→ SHORT TASK
Rewrite only the part of the material that opens with the line containing "Where should I click to: Click" and closes with the line containing "coord(1241,279)", keeping every line and shifting each coordinate in the answers by 71. Leave the pictures out.

→ INPUT RECORDS

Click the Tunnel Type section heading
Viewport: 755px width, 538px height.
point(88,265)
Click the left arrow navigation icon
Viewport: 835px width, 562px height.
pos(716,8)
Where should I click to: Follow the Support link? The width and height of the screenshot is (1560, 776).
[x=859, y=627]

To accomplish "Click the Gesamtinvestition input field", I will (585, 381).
* * *
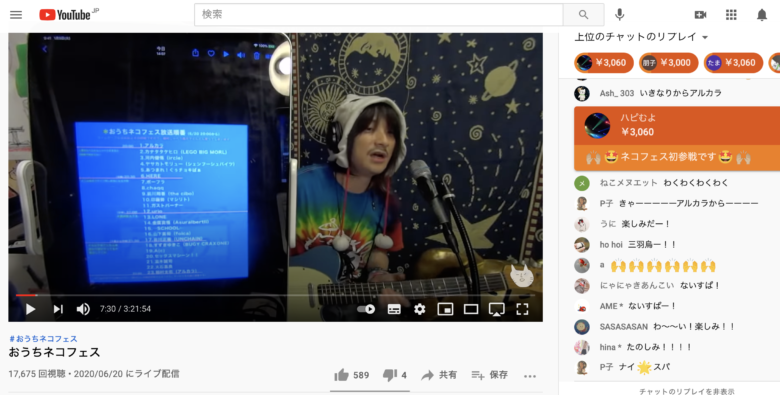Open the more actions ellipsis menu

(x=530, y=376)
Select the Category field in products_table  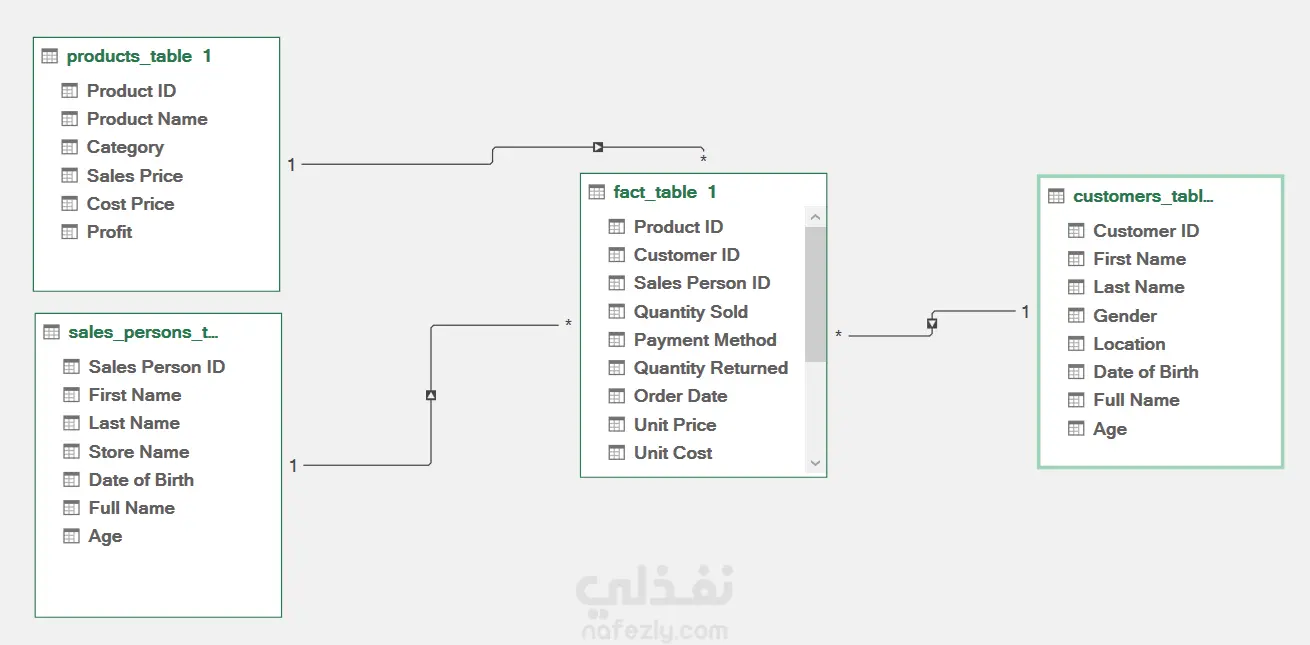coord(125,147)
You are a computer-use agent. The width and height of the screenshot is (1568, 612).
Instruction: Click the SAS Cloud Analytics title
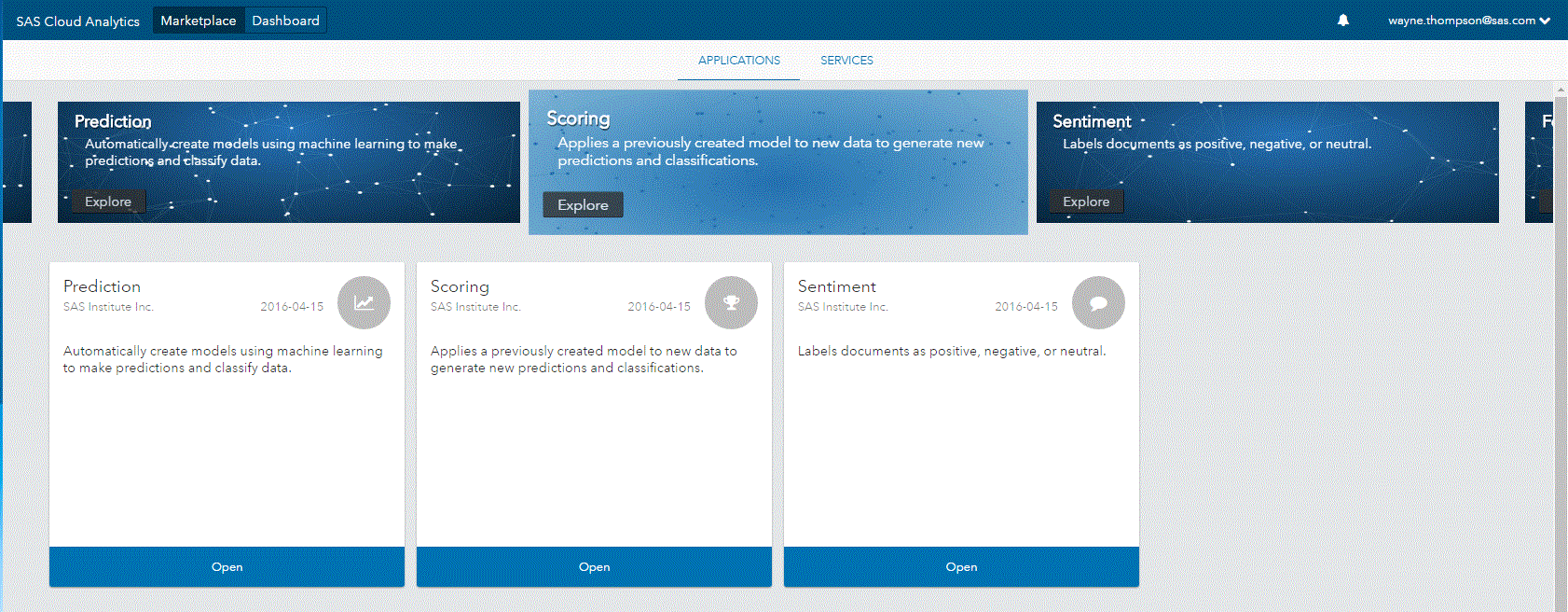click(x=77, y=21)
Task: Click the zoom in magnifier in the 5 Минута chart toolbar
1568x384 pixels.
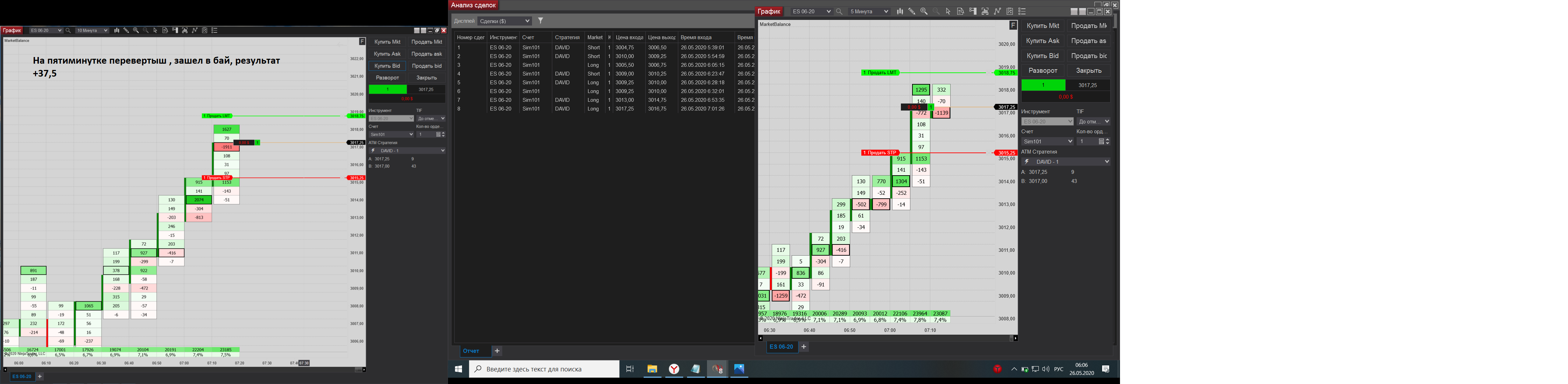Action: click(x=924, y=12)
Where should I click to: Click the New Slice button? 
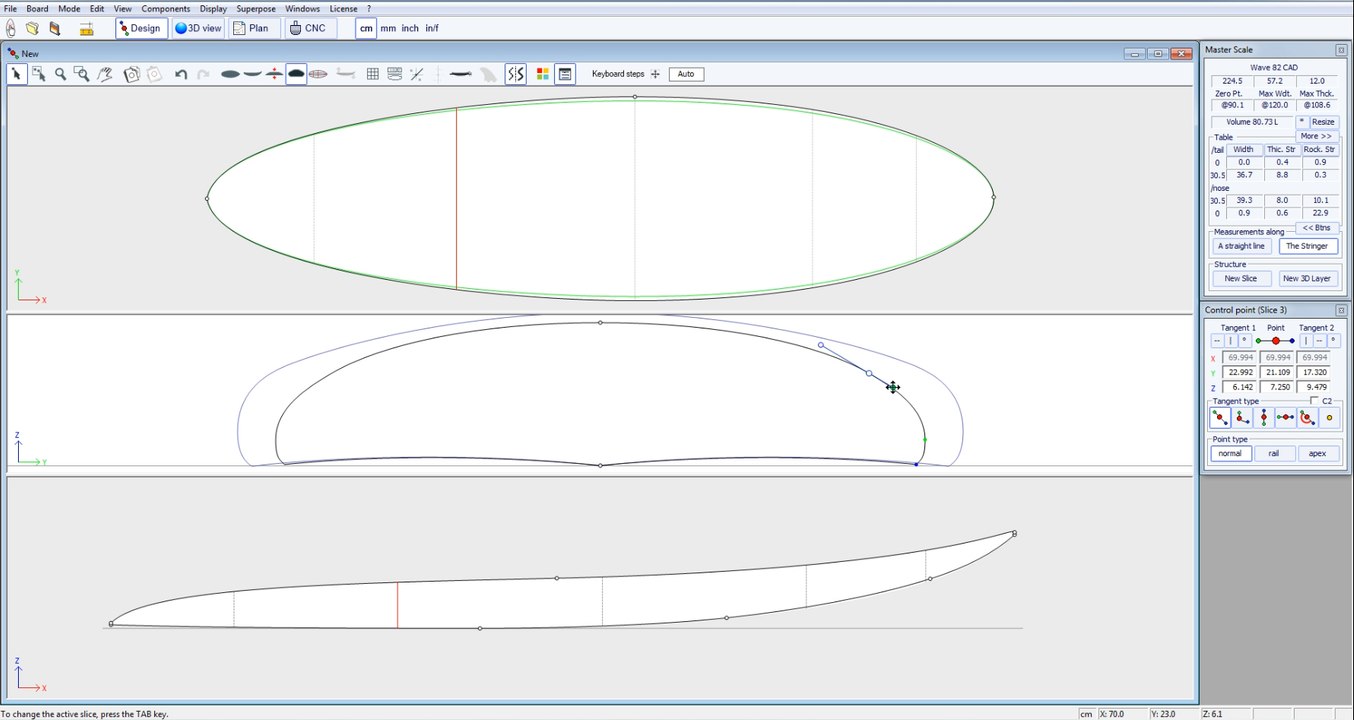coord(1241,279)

→ OUTPUT OF THE EXERCISE
Where should I click to: Click the New Slice button? 
coord(1312,350)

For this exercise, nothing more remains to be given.